◆ Assigned task: Below are several records. Retype exactly those lines running from the one with "This screenshot has width=900, height=510." through the one with "Open the Ayarlar", end lines included, and no others.
***** Provided records
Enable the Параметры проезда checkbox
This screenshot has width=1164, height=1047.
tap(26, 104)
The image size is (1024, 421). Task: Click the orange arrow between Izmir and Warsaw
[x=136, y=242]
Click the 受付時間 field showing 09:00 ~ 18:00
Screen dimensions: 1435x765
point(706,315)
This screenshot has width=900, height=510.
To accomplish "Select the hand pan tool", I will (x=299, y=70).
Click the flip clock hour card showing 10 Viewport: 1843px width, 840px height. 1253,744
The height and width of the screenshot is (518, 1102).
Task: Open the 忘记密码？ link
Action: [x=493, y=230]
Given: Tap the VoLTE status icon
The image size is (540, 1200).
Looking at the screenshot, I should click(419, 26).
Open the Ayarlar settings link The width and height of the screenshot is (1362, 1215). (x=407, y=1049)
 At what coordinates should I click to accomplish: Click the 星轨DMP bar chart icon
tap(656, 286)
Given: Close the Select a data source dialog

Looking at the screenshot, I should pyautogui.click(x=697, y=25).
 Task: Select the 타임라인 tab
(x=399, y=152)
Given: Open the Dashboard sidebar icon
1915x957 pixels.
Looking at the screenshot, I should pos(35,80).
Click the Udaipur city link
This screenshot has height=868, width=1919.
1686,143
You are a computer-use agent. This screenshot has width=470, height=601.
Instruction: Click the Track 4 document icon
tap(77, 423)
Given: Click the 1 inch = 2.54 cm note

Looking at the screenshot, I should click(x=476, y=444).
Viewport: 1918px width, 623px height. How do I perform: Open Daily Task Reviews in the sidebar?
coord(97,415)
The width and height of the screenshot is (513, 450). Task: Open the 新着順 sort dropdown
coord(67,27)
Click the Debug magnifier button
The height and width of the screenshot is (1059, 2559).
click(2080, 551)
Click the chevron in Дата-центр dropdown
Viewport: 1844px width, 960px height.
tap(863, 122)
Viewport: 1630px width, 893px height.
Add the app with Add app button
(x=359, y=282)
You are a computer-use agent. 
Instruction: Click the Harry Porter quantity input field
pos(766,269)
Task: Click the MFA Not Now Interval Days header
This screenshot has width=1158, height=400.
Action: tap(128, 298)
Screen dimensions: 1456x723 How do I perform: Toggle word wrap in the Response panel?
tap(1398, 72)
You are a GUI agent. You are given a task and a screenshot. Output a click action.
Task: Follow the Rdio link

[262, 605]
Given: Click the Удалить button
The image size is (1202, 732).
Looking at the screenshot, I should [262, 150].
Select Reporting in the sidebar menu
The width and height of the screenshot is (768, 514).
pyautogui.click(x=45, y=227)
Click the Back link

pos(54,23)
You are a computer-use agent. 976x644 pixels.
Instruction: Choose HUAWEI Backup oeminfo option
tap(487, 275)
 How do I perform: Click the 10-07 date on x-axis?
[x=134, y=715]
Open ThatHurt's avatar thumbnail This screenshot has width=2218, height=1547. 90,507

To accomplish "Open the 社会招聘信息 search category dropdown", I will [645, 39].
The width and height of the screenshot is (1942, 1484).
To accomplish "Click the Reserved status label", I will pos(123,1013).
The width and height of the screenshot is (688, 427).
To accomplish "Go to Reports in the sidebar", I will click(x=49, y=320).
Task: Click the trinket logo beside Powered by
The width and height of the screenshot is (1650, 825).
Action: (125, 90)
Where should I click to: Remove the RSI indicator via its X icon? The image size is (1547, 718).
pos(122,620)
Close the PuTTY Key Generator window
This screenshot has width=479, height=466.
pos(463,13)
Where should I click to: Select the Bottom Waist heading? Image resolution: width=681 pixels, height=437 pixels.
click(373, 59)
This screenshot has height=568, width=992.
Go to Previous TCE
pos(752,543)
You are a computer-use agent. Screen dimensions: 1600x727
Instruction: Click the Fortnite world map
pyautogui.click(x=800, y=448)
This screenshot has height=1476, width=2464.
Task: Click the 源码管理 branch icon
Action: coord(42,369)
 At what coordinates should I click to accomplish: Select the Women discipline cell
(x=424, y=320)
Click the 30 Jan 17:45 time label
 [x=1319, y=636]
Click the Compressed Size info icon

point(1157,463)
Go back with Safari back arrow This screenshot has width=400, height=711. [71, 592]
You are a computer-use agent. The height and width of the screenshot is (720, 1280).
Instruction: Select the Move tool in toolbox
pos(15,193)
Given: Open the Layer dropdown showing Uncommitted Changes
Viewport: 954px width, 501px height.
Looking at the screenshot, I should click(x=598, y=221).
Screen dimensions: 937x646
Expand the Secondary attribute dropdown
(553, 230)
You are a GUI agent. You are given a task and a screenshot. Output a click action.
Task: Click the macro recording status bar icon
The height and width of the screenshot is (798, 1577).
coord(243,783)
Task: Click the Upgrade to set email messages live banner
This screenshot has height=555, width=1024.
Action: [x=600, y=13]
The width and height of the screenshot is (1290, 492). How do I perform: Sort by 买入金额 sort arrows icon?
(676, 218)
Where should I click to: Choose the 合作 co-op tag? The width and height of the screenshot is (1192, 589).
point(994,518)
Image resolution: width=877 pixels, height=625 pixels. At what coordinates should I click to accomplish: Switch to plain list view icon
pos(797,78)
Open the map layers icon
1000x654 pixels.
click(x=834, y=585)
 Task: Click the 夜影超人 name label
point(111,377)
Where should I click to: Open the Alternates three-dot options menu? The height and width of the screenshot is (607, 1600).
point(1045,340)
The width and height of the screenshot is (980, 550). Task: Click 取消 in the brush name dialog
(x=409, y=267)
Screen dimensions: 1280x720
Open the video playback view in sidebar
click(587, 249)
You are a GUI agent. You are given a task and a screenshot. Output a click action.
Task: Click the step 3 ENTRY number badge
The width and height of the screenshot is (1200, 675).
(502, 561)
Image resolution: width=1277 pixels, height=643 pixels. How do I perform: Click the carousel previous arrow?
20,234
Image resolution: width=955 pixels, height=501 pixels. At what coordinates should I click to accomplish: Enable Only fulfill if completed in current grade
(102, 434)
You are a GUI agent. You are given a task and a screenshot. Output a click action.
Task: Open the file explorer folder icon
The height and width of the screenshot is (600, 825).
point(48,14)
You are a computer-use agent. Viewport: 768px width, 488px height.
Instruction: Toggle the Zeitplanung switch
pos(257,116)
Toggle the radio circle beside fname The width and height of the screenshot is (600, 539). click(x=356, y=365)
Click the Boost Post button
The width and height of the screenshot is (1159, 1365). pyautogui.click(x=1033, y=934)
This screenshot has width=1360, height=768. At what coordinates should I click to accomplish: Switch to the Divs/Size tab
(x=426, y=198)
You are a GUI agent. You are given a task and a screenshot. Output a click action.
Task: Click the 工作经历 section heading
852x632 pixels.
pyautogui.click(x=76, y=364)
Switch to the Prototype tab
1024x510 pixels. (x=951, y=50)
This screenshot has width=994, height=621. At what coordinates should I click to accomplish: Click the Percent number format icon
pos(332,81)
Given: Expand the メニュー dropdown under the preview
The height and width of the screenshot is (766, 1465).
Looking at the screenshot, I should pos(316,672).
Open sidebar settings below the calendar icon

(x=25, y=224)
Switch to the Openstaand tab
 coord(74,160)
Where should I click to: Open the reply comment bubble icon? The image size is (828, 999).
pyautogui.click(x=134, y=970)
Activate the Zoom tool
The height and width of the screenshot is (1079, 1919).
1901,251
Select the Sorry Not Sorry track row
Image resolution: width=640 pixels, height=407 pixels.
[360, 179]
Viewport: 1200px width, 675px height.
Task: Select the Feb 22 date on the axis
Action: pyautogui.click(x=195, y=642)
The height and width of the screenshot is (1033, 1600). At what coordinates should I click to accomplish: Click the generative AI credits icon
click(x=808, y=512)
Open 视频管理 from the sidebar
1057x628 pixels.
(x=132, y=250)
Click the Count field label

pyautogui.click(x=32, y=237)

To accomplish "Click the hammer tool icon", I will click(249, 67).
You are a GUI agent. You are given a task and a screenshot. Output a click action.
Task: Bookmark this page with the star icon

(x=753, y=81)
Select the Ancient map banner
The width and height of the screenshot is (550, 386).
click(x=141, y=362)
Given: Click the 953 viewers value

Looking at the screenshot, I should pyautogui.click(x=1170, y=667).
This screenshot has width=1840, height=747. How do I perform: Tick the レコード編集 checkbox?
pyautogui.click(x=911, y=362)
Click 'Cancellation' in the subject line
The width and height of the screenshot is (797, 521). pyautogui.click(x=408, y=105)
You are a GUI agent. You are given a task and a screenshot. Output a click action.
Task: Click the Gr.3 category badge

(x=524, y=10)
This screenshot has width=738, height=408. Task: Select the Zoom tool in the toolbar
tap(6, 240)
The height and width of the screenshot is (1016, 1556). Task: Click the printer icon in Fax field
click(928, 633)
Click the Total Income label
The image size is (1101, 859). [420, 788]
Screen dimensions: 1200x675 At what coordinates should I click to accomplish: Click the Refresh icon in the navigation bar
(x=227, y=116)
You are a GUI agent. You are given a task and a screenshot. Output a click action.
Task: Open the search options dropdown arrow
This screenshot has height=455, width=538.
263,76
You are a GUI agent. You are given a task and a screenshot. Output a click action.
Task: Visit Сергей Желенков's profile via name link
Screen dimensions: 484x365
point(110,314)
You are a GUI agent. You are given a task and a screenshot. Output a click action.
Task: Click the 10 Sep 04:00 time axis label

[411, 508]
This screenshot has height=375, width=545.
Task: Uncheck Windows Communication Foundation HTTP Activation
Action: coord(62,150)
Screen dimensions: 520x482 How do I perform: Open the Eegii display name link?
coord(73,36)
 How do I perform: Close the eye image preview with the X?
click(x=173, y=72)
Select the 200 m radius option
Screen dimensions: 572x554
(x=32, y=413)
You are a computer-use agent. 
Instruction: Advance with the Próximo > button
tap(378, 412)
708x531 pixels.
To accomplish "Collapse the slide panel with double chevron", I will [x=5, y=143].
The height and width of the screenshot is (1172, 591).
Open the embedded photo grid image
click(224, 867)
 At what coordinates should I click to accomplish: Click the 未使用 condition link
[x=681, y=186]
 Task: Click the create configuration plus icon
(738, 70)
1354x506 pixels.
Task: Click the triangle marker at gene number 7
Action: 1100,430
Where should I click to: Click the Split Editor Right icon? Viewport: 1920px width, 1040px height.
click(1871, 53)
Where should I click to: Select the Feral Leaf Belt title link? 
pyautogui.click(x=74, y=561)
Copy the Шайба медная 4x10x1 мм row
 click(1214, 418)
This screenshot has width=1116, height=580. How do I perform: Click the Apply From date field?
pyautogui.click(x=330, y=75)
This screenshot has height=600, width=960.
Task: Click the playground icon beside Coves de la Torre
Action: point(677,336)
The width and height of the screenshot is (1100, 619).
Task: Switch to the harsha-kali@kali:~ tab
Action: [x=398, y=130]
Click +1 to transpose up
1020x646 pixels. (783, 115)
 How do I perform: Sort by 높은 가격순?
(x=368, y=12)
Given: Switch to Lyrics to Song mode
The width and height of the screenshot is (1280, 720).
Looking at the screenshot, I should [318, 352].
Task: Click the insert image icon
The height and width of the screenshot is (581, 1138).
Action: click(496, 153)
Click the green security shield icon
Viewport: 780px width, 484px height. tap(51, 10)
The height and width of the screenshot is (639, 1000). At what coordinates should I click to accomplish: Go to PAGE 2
**********
◆ Answer to this problem:
This screenshot has width=900, height=510.
To accomplish "Select the hand pan tool", I will (x=299, y=70).
Click the flip clock hour card showing 10 Viewport: 1843px width, 840px height. 1253,744
The height and width of the screenshot is (518, 1102).
Task: Open the 忘记密码？ link
Action: [x=493, y=230]
Given: Tap the VoLTE status icon
The image size is (540, 1200).
Looking at the screenshot, I should click(419, 26).
Open the Ayarlar settings link The width and height of the screenshot is (1362, 1215). (x=407, y=1049)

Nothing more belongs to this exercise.